Я допила молоко – ну, почти допила, – поставила бутылку на край набережной, подобрала горсть камешков. Один за другим швыряла их в бутылку. Некоторые пролетали мимо, было слышно, как они плюхались в воду. Другие попадали в цель – бутылка качалась, накренялась, но не падала. Я поковыряла кроссовкой землю, отыскивая камни покрупнее. Нашла парочку, сосредоточилась. Первым я промазала, он шлепнулся в канал. Второй попал прямо в горлышко, и бутылка на раз рухнула с набережной, с плеском упала в воду. Я встала, подошла посмотреть. Бутылка лежала на боку, из горлышка все вытекали остатки молока, и ее постепенно относило влево, в сторону Темзы. Я подумала: «Нужно было положить в нее какое-нибудь послание». Мне это почему-то показалось прикольно: а ну как какой мой ровесник во Франции или в Голландии выловит из моря мою бутылку, вытащит из нее бумажку и прочтет мое послание: «Да пошел ты!» С приветом из Англии.

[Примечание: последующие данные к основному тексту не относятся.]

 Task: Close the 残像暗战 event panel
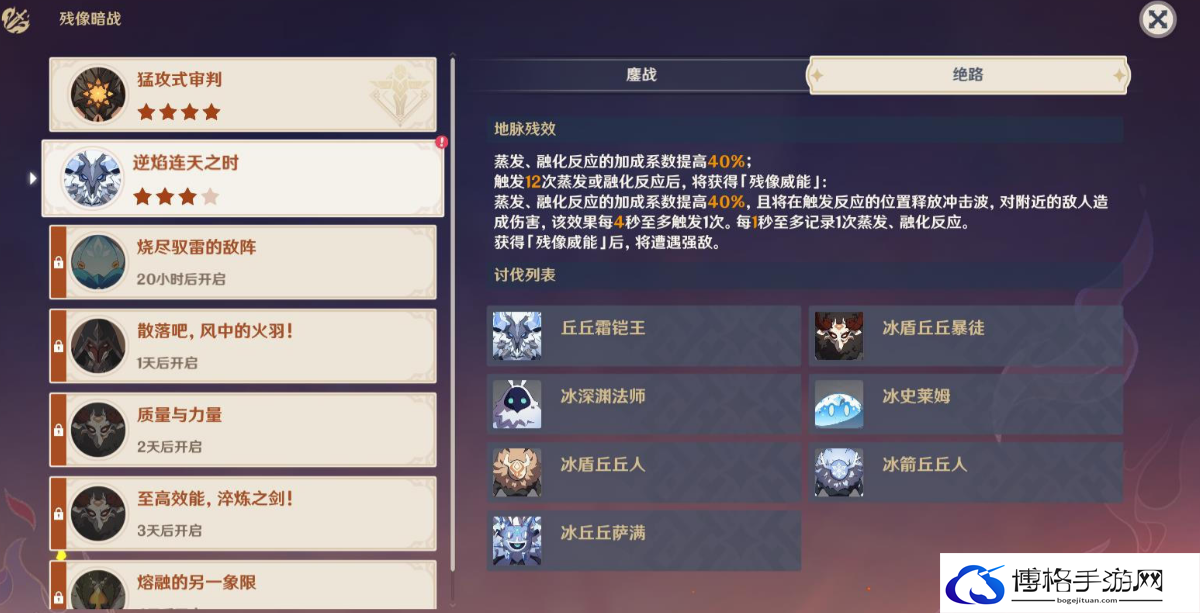[x=1158, y=19]
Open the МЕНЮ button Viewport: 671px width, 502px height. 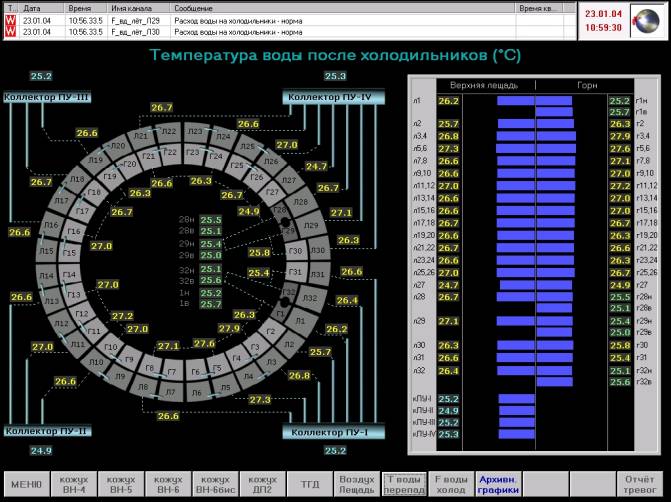25,485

   Бутылка уже отплыла метров на двадцать. Мне вдруг стрельнуло: а не прыгнуть ли следом, поглядим, куда нас обеих снесет, вот только не хотелось тратить на это последние часы свободы, до того как меня поймают. Мне хотелось попрощаться со своим другом, поэтому я свернула на тропинку, вившуюся по задам магазинов, и двинула к Жуку. Была половина восьмого, в доме никаких признаков жизни. Я подошла к дверям, поднесла палец к кнопке звонка, помедлила. Может, не стоит? Явлюсь вся такая несчастная, нуждающаяся в помощи, да еще в такую рань. Тихонько потянула дверь, так, на всякий случай. Она подалась, и в образовавшуюся щель выплыло облачко табачного дыма.
   Я распахнула дверь и вошла, и нате вам – вот она, Вэл, сидит в кухне на своей обычной табуретке, в одной руке чашка с чаем, в другой, как всегда, сигарета. Блин, она что, и дрыхнет прямо здесь?
   – Ты там как, лапа? – спросила она. Можно подумать, она меня ждала. – Давай, входи. – Я шагнула поближе. – Эк ты нынче рано. Стряслось чего? – Я кивнула. – Там в чайнике есть чай, возьми себе в раковине кружку, лапа, иди сюда и садись.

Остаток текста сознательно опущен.